Catching a Boomerang … Meteor
Sorry for adding these distracting words down here, taking away from the beauty of the photo above (by Damien Stenson). It would be simply amazing on its own. But the moment that it’s captures, it’s so special that it deserves a deeper explanation!
If you were lucky enough to be in one of a few places on Earth on September 21, 2012, you may have witnessed this event too. It’s a bright, fragmented meteor burning up as it enters the Earth’s atmosphere over the UK and North America. Thing is, it entered the atmosphere twice.
This so-called “boomerang” meteor event is so rare that it may have never been recorded before in human history. Essentially, an object approached Earth and skimmed through our atmosphere at about 33 miles above Ireland. Some falling debris from that pass burned brightly, as is captured above. Observers said it burned slowly, because it’s shallow dip into the atmosphere meant the chunks were flying almost parallel to the ground, extending their burn.
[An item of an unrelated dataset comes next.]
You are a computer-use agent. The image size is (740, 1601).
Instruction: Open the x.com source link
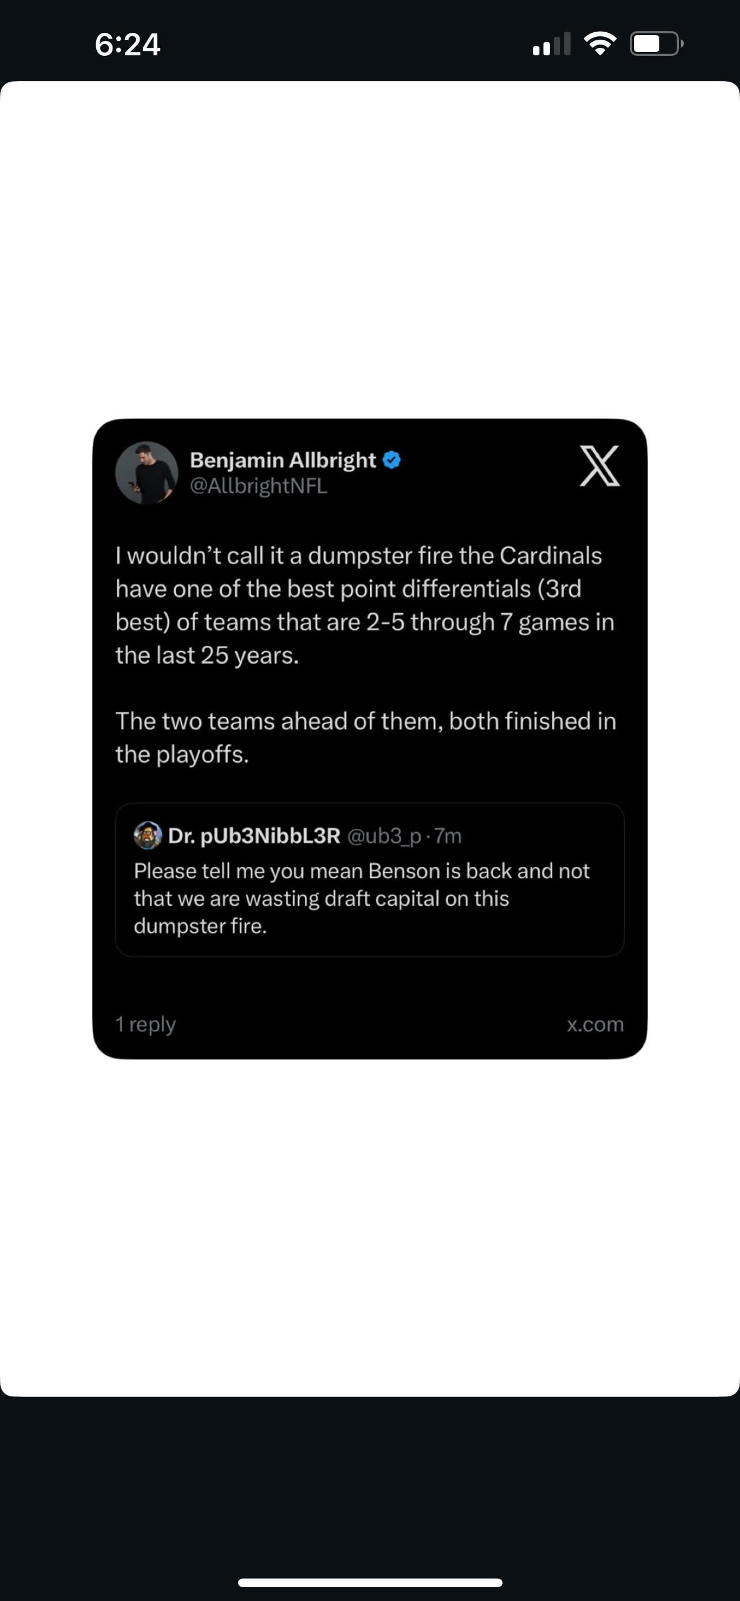595,1024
But it didn’t fall. The object skipped off of our atmosphere like a stone across water, careening off into space. Unfortunately, it was captured by our gravitational pull, becoming a short-lived satellite before eventually re-entering the atmosphere over North America later that day. Jason Kottke saw it, as did many others.
What an awesomely lucky photo. An event so rare that it may never be captured again in many human lifetimes, caught forever because someone was looking up.
Makes you think … you never know what you might miss if you aren’t looking.